The one thing you don't talk about is your fermentation and bottling
procedure, and this is probably where the problem lies. Sounds to me
like your beer is simply overcarbonated from (a) too much priming sugar;
or (b) bottling too soon. Trying racking the beer when the primary
fermentation is done and letting it clear somewhat in the secondary
before bottling. When I was having trouble with overcarbonation, this
latter step helped tremendously and also resulted in a lot less sediment
in the bottle.
The problem might have something to do with the brewer's licorice you're
adding as well, but never having used it I don't know for sure. Why do
you add this? Quite frankly, I don't know _any_ brewers, amateur or
professional who use licorice. You might try leaving it out entirely.
> From: firstname.lastname@example.org (Jack Schmidling)
> Subject: BREWING, SPENT GRAIN
> To: Homebrew Digest
> Fm: Jack Schmidling
> >From: email@example.com (Bryan Gros)
> >Subject: brewing definition
> >Why is making tea usually called "brewing"? no fermentation involved.
> Fundamental to the brewing process is STEEPING and that is how tea is
> prepared and how mashing extracts sugar from malt.
> Fermentation is NOT integral to brewing, it is an optional additional step.

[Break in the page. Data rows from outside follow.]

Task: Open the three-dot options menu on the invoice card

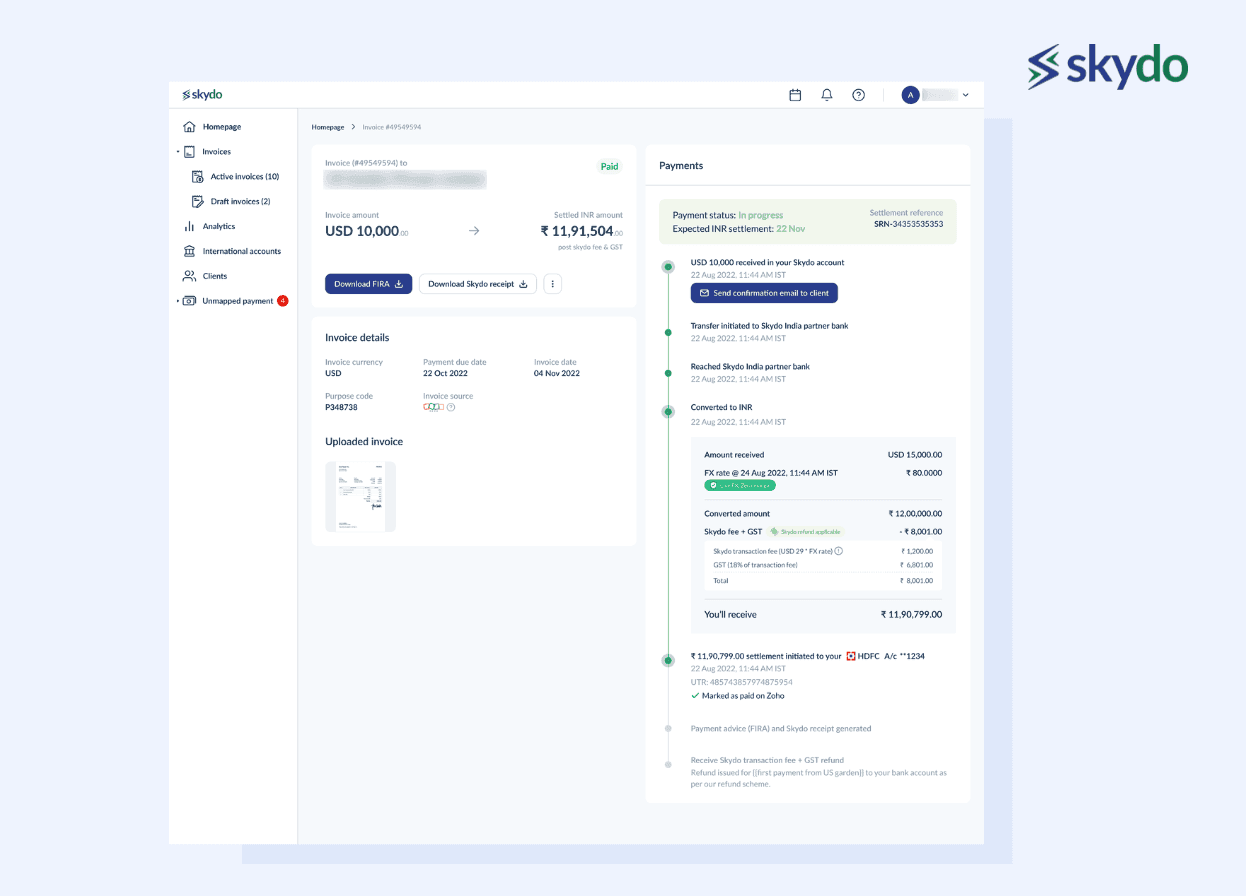Action: [x=552, y=284]
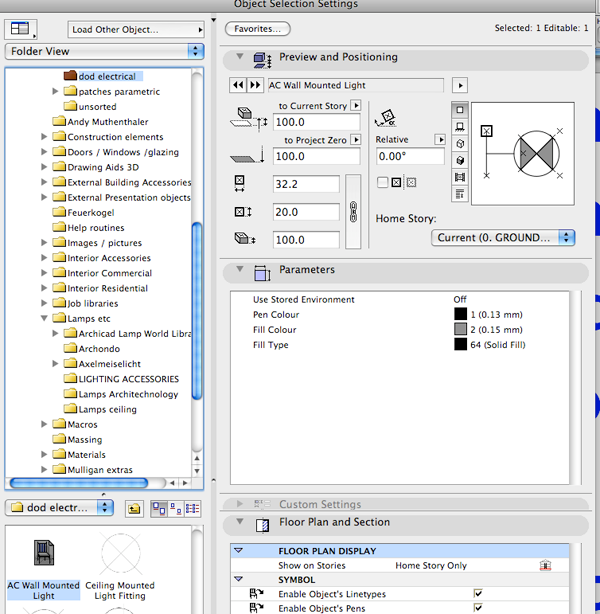Select the 2D symbol preview mode icon
The height and width of the screenshot is (614, 600).
coord(459,109)
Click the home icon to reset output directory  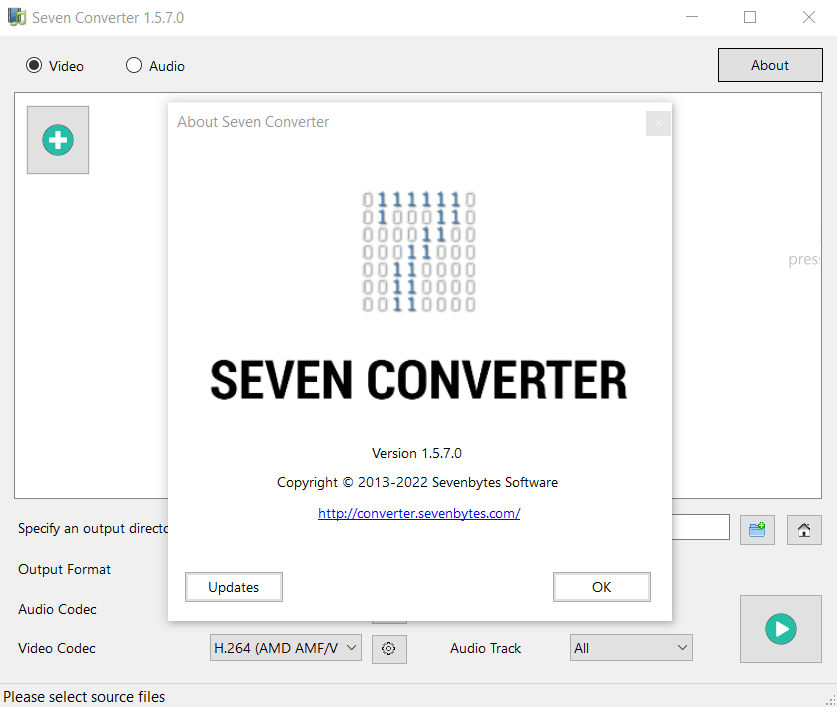pyautogui.click(x=804, y=529)
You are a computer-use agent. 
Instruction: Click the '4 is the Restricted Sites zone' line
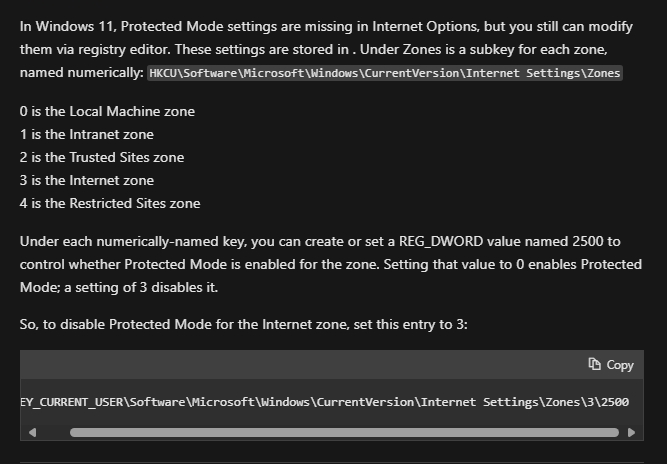click(110, 203)
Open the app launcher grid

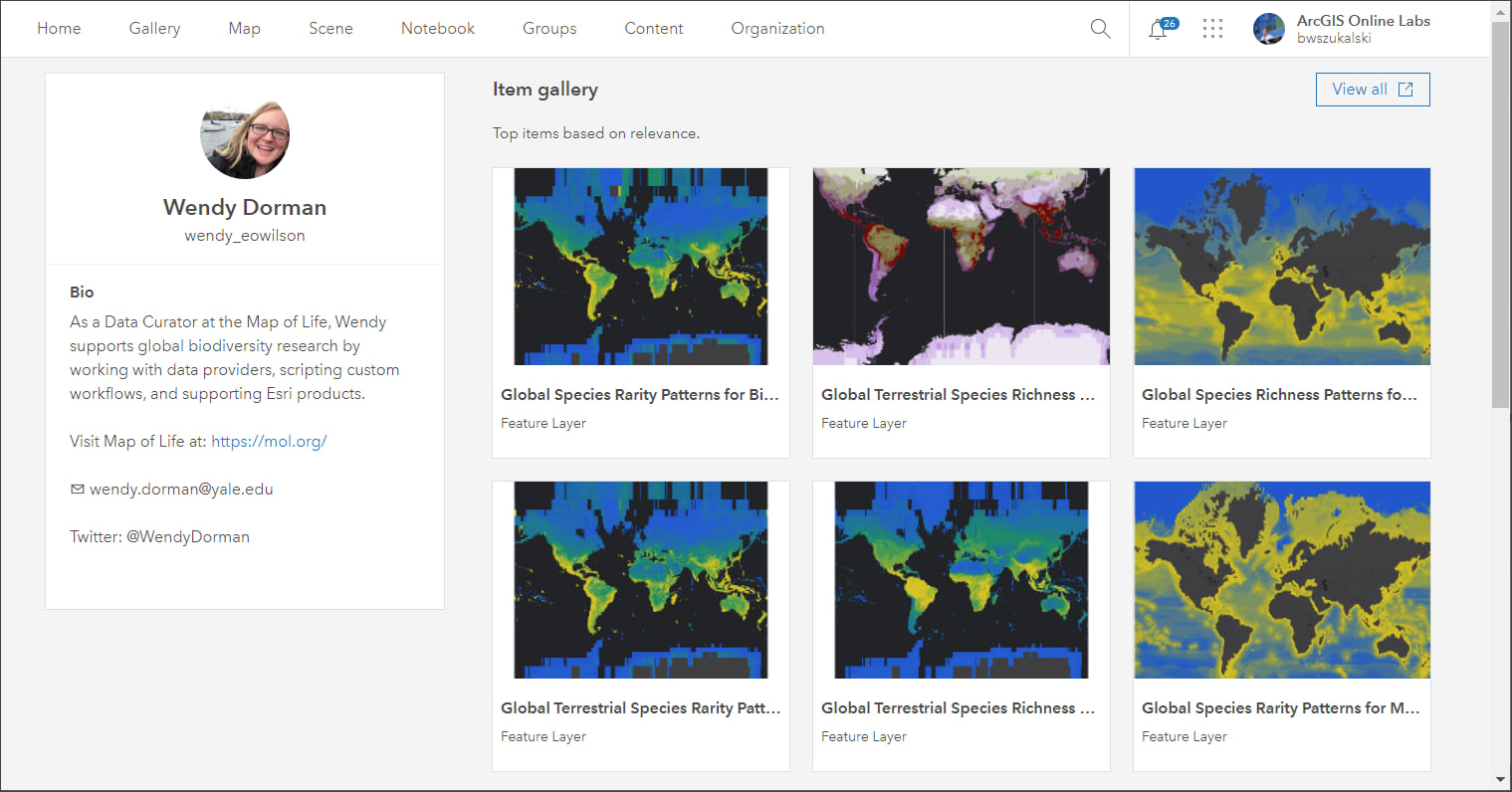pos(1212,29)
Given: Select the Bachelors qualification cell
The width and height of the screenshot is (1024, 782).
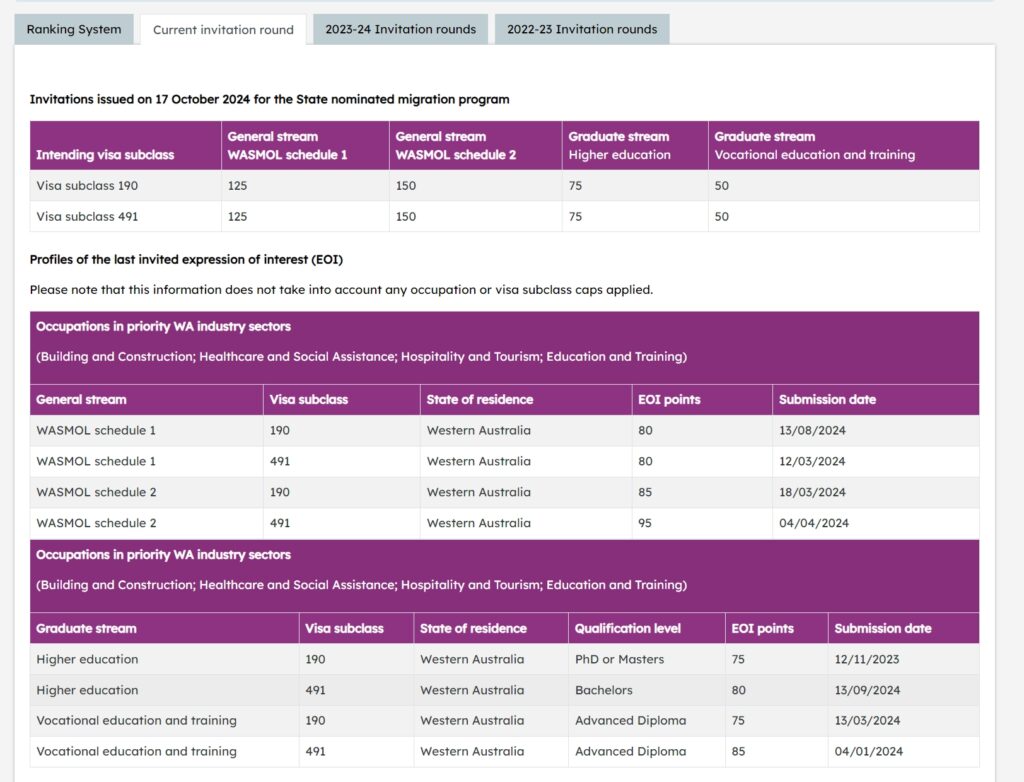Looking at the screenshot, I should pos(604,690).
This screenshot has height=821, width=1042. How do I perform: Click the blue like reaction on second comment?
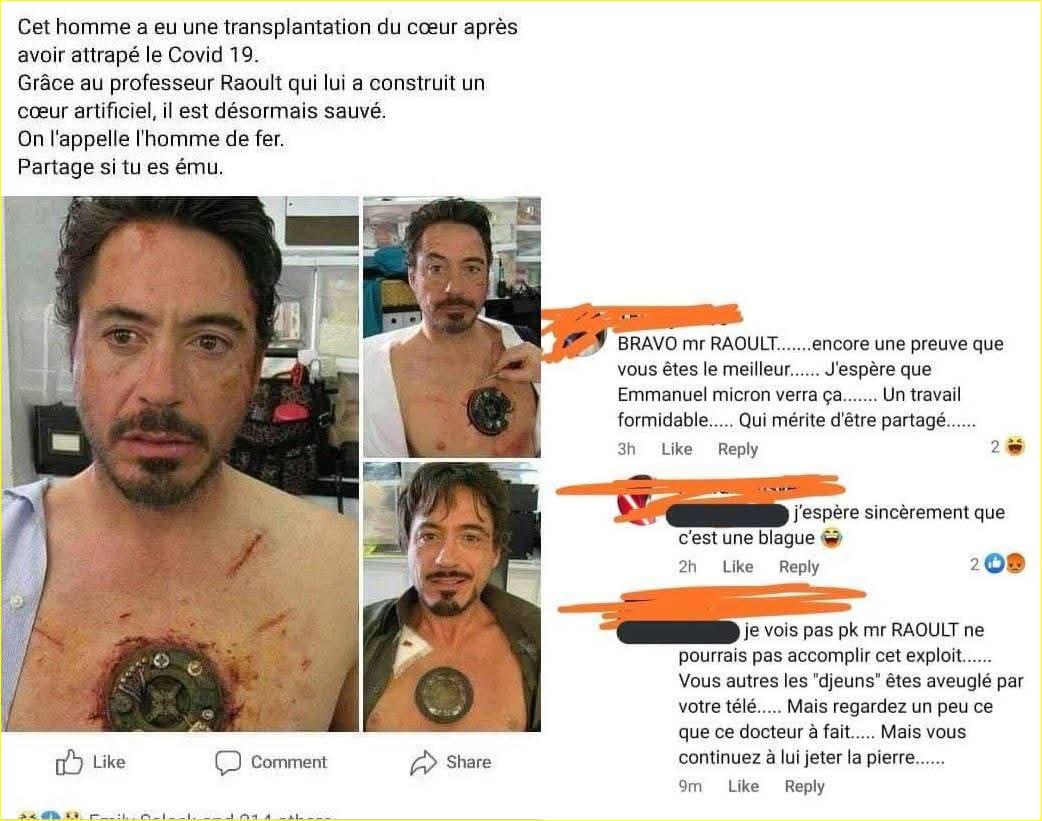(x=993, y=564)
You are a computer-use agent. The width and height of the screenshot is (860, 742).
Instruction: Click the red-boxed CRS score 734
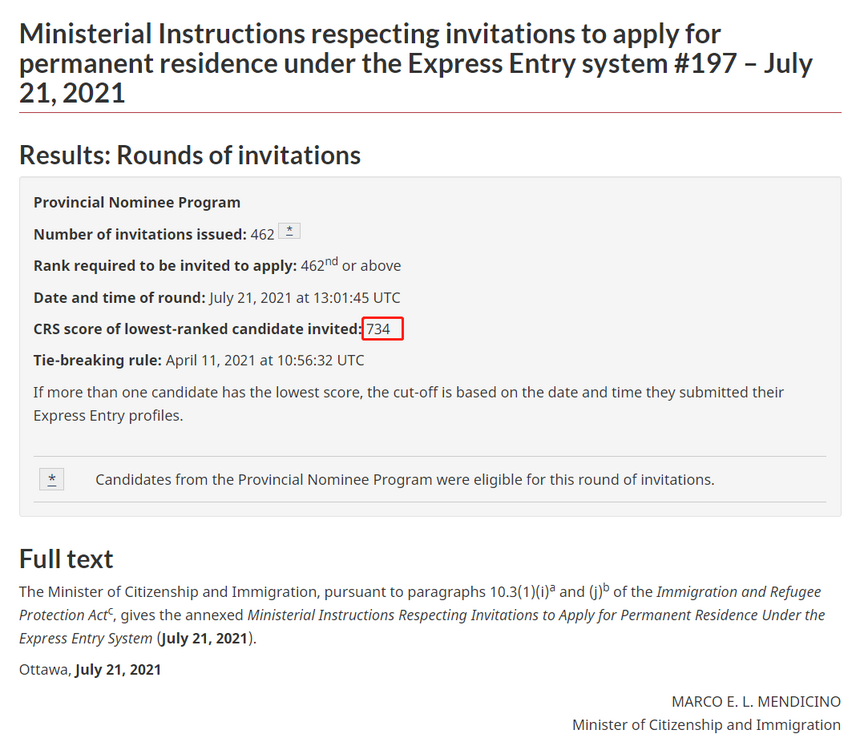[382, 329]
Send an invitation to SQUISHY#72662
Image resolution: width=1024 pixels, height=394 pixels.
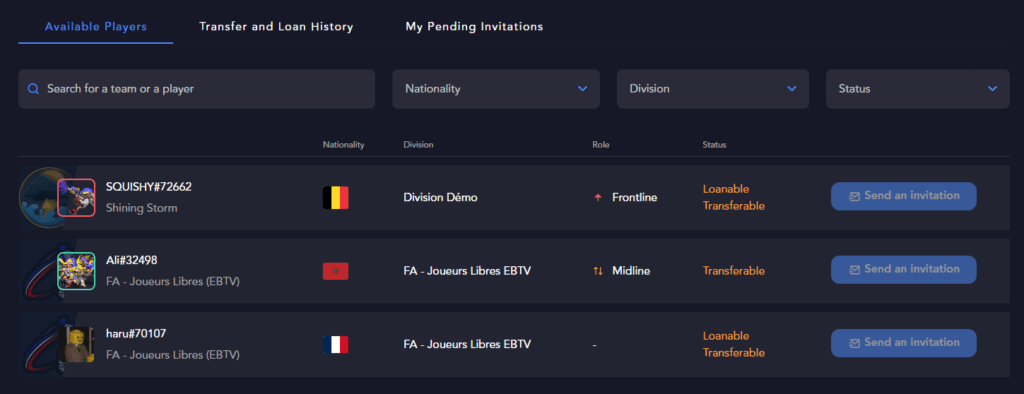point(903,196)
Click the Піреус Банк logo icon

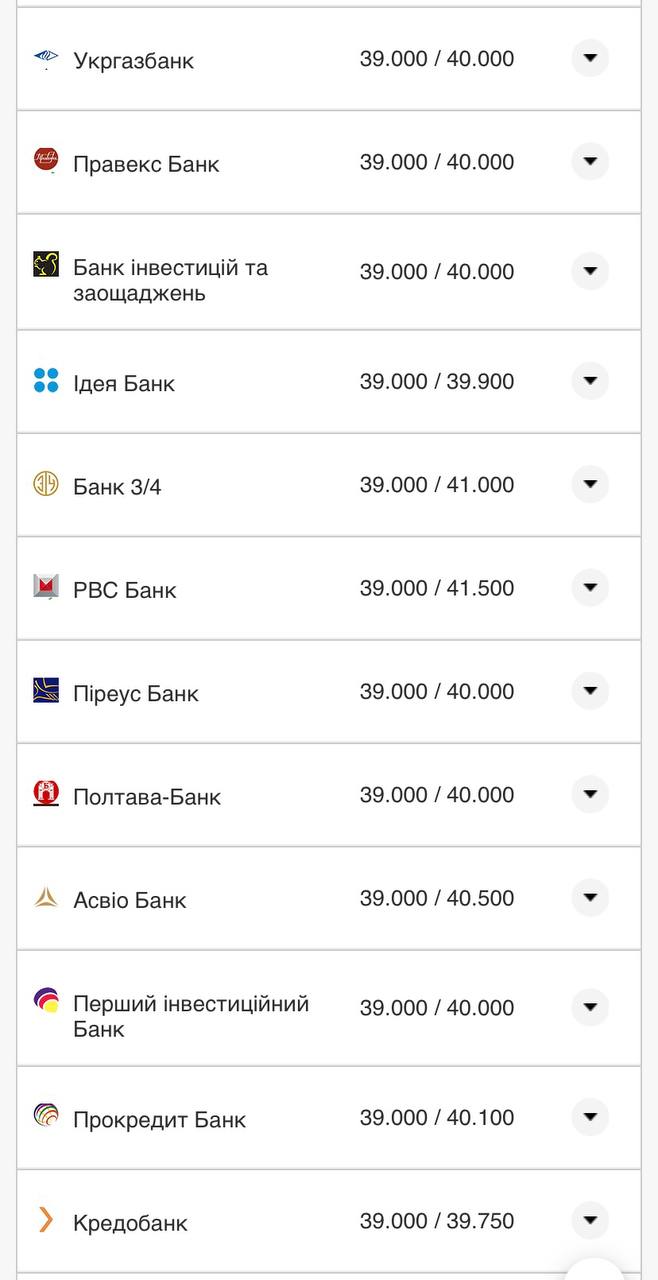tap(46, 691)
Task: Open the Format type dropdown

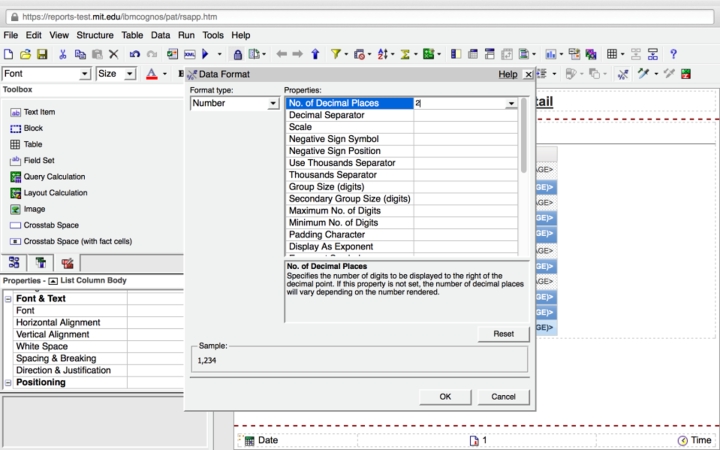Action: tap(272, 103)
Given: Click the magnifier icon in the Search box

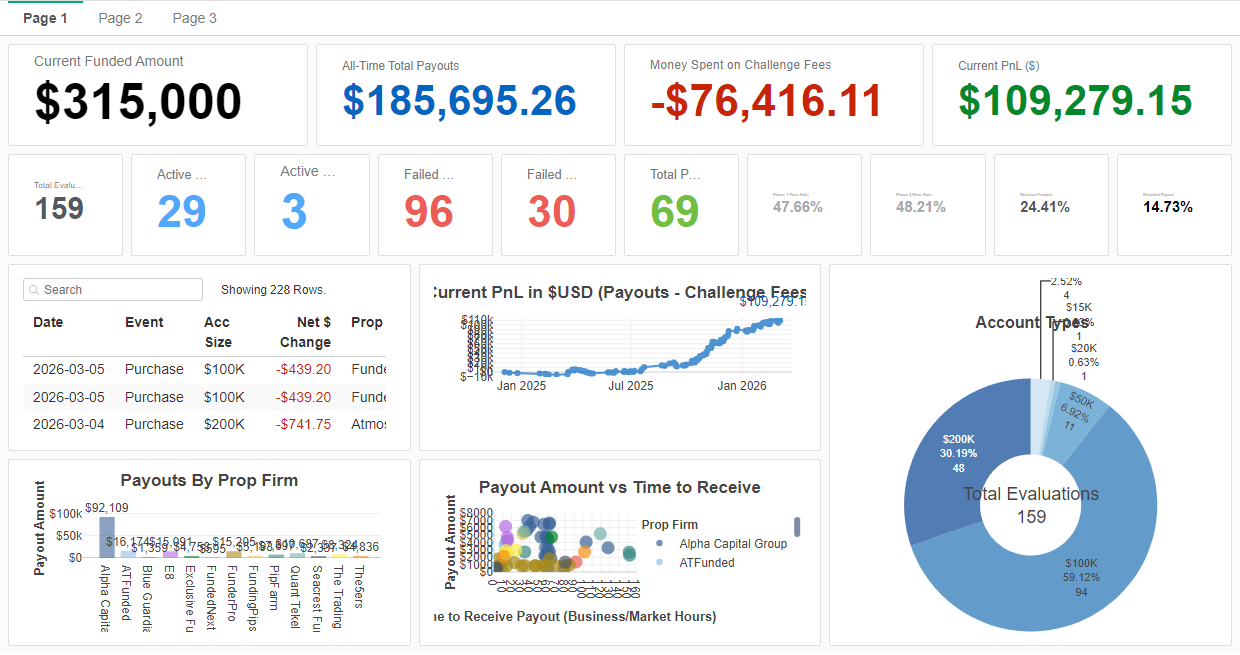Looking at the screenshot, I should 34,290.
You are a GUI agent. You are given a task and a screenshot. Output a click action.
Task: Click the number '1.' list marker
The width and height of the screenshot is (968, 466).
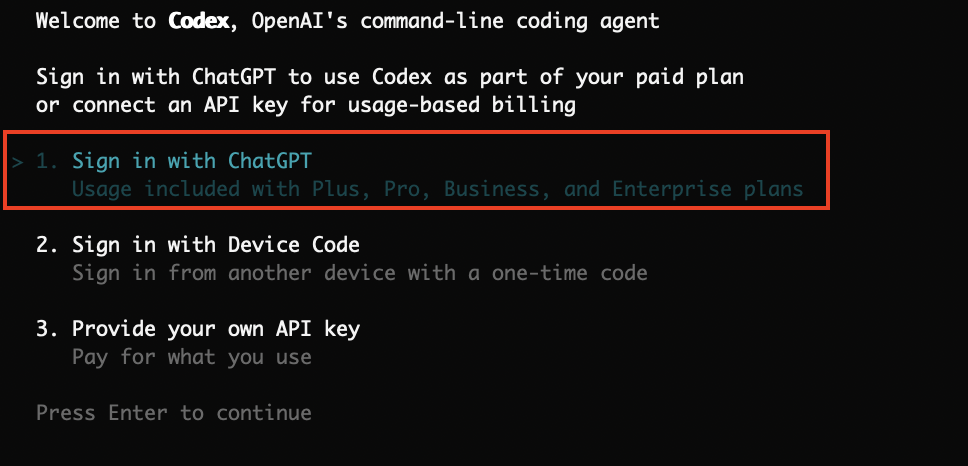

> without boiling & had no problems or dissapointments. Has anyone done a side
Well, one of the marvelous things about the English language is the way
we can bend it. It's pretty clear from the complete definition given in
Webster's that it all depends on which part you choose: "to prepare (as
beer or ale) by steeping, boiling and fermentation or by infusion and
fermentation." It's clear that _here_ the common denominator is
_fermentation_, not steeping. The fact that the same word is used to
describe the process of makin tea doesn't mean that "steeping" is the
root of brewing. Let's not scramble around trying to find the
connection, for instance, between "posting" a letter, "posting" a new
lieutenant, and "posting" on a horse.